Agree with the below -
And isn't flumazenil quite expensive too?
> I believe that it is the same reason why we don't use a single dose of
> naloxone to deal with opiate OD - i.e. the half-life of flumazenil is 1
> hour, midazolam 2 hours. Theoretically your patient may suddenly fall asleep
> again on their way home/sitting in x-ray.
>
> I think that the argument for flumazenil causing fits is only applicable in
> intentional overdose patients. Frequently these guys have taken mixed ODs,
> potentially including both tricyclics and benzodiazepines. The tricyclics
> are pro-epileptic, the benzodiazepines are anti-epileptic.
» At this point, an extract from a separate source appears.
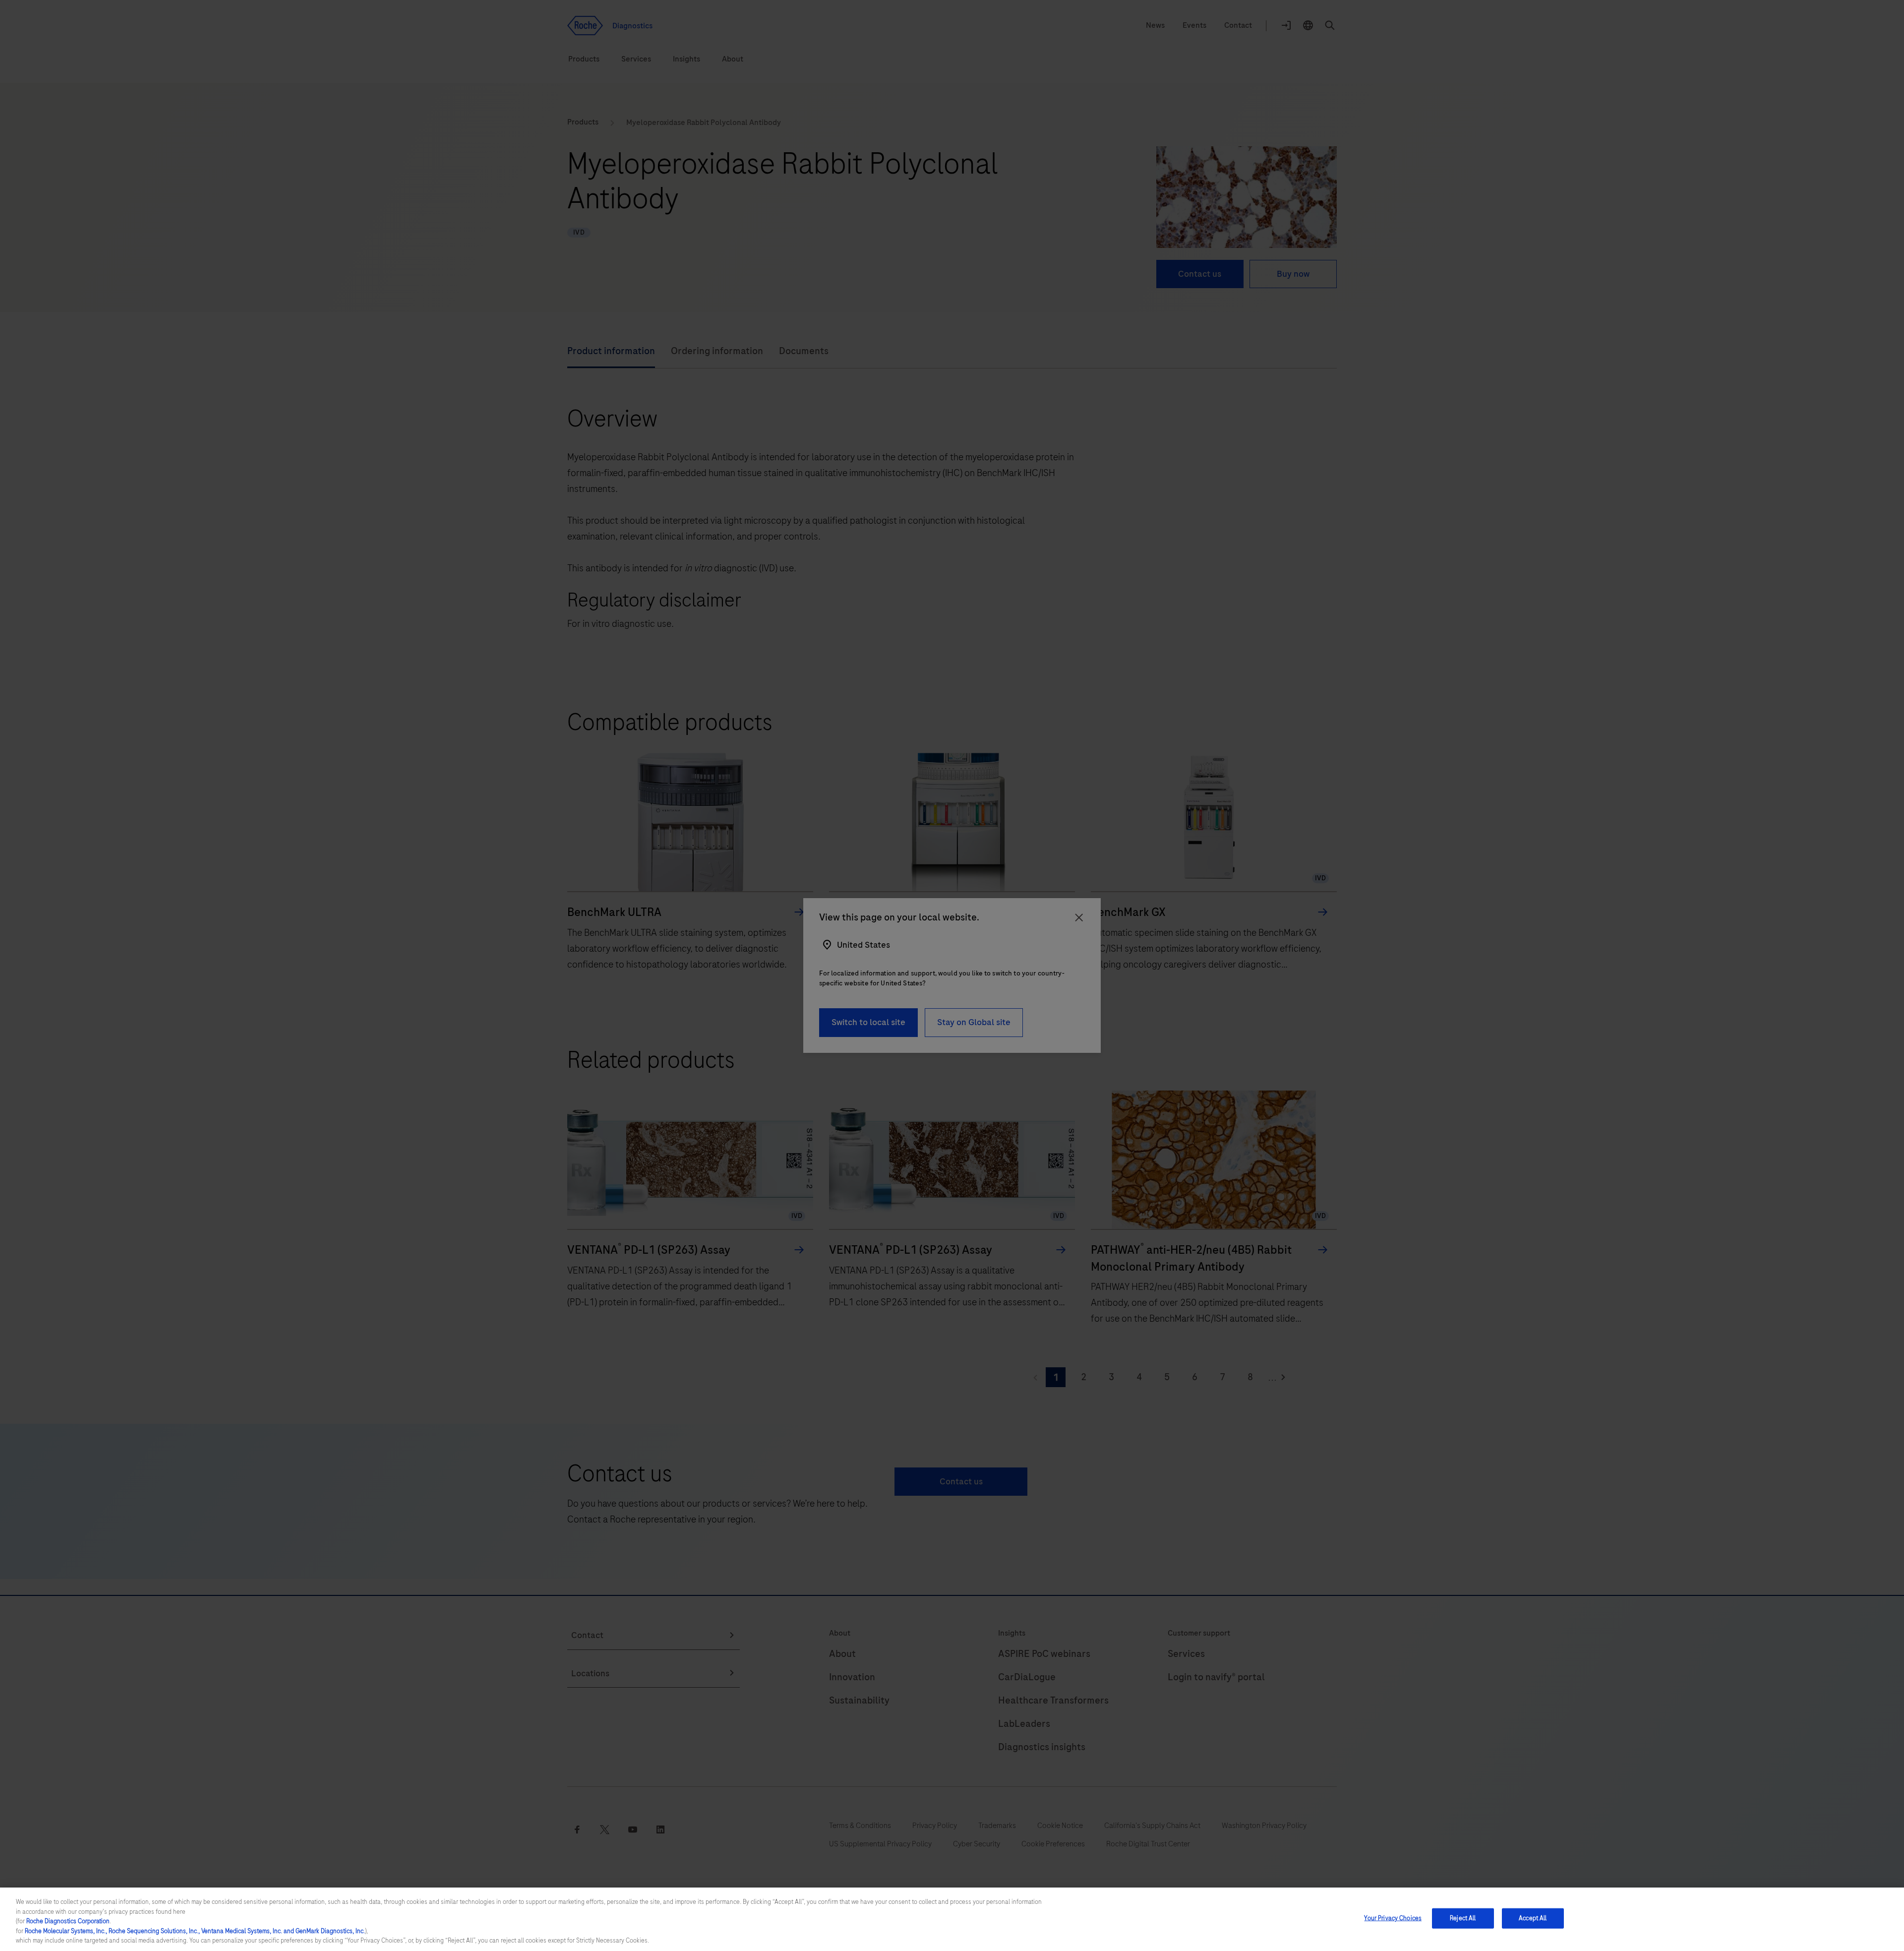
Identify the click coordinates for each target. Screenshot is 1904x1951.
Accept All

If you then
> reverse the action of the benzos with flumazenil, this results in unopposed
> tricyclics - the patient fits.
>
> Chris Kirke
>
>
>
> ----- Original Message -----
> From: <[log in to unmask]>
> To: <[log in to unmask]>
> Sent: Monday, October 15, 2001 2:43 PM
> Subject: Flumazenil, Sedation and Fits
>
>
> > Recently while reducing bilateral shoulder 'erecta' dislocations (don't
> ask)
> > under a bit of Midazolam and opiate I was challenged by a colleague as why
> I
> > was not wanting to use Flumazenil to simply reverse the Midaz as soon as
> the
> > procedure was over.
> > I gave the standard 'Fit Risk' answer but was then asked to prove it....
> > So trying to be the good evidence based practitioner i went to Medline and
> searched
> > around the subject. To my surprise their are papers that not only document
> Flumazenil
> > causing fits, usually in relation to mixed ODs, but several advocating its
> USE
> > as an ANTI-epileptic ( Oral flumazenil in the treatment of epilepsy.
> Annals
> > of Pharmacotherapy.29(5):530-1,1995May Reisner-Keller LA et al)
> > So does anyone have a reference/evidence for why we don't use it for
> simply
> > waking uncomplicated sedated patients up?